When the first microstrip device 10 and the second microstrip device 100 are connected in series, the first connection end 21 is electrically connected to one end of the first microstrip line 120, and the second connection end 22 is electrically connected to the other end of the first microstrip line 120; or, the first connection end 21 is electrically connected to the other end of the first microstrip line 120, and the second connection end 22 is electrically connected to one end of the first microstrip line 120. When the first microstrip device 10 and the second microstrip device 100 are connected in parallel, the first connection end 21 is electrically connected to one end or the other end of the first microstrip line 120; alternatively, the second connection terminal 22 is electrically connected to one end or the other end of the first microstrip line 120.

For further implementation of the first microstrip device 10 and the second microstrip device 100, please refer to the specific embodiments shown in fig. 1 to 5, which are not repeated herein.

Referring to fig. 6, when the first microstrip device 10 exhibiting a high-pass characteristic and the second microstrip device 100 exhibiting a low-pass characteristic are connected in series, the microstrip filter exhibits a band-pass filtering characteristic. Referring to fig. 7, when the first microstrip device 10 exhibiting the high-pass characteristic and the second microstrip device 100 exhibiting the low-pass characteristic are connected in parallel, the microstrip filter exhibits the band-stop filtering characteristic.

The microstrip filter is provided with a first microstrip device 10 and a second microstrip device 100, wherein the first microstrip device 10 is formed by coupling metal plates arranged on different layers of a circuit board, and the capacitance parameter of the first microstrip device 10 can be adjusted by connecting a conductor 40 and connecting the number of the metal plates in parallel; the second microstrip device 100 is formed by a planar helical structure arranged on the circuit board, and the inductance parameter of the second microstrip device 100 can be adjusted by shorting radially adjacent microstrip line segments through the shorting conductor 140, so that the working frequency of the microstrip filter can be dynamically adjusted.
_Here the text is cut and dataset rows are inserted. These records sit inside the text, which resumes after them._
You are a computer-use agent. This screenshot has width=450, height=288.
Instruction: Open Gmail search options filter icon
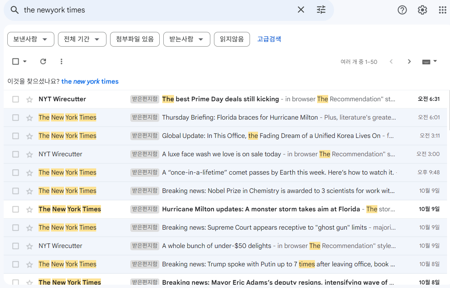point(321,10)
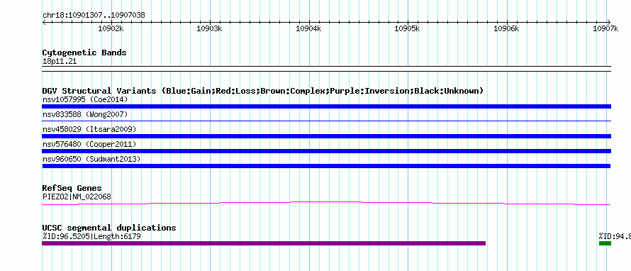The width and height of the screenshot is (631, 271).
Task: Open the PIEZO2|NM_022068 gene label
Action: point(77,197)
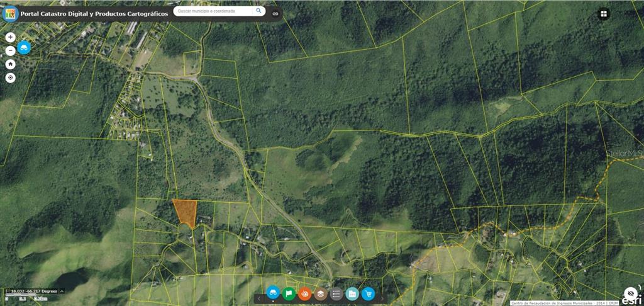
Task: Open the layers stack widget
Action: (320, 293)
The above-mentioned embodiments are only used for illustrating the technical solutions of the present application, and not for limiting the same; although the present application has been described in detail with reference to the foregoing embodiments, it should be understood by those of ordinary skill in the art that: the technical solutions described in the foregoing embodiments may still be modified, or some technical features may be equivalently replaced; such modifications and substitutions do not substantially depart from the spirit and scope of the embodiments of the present application and are intended to be included within the scope of the present application.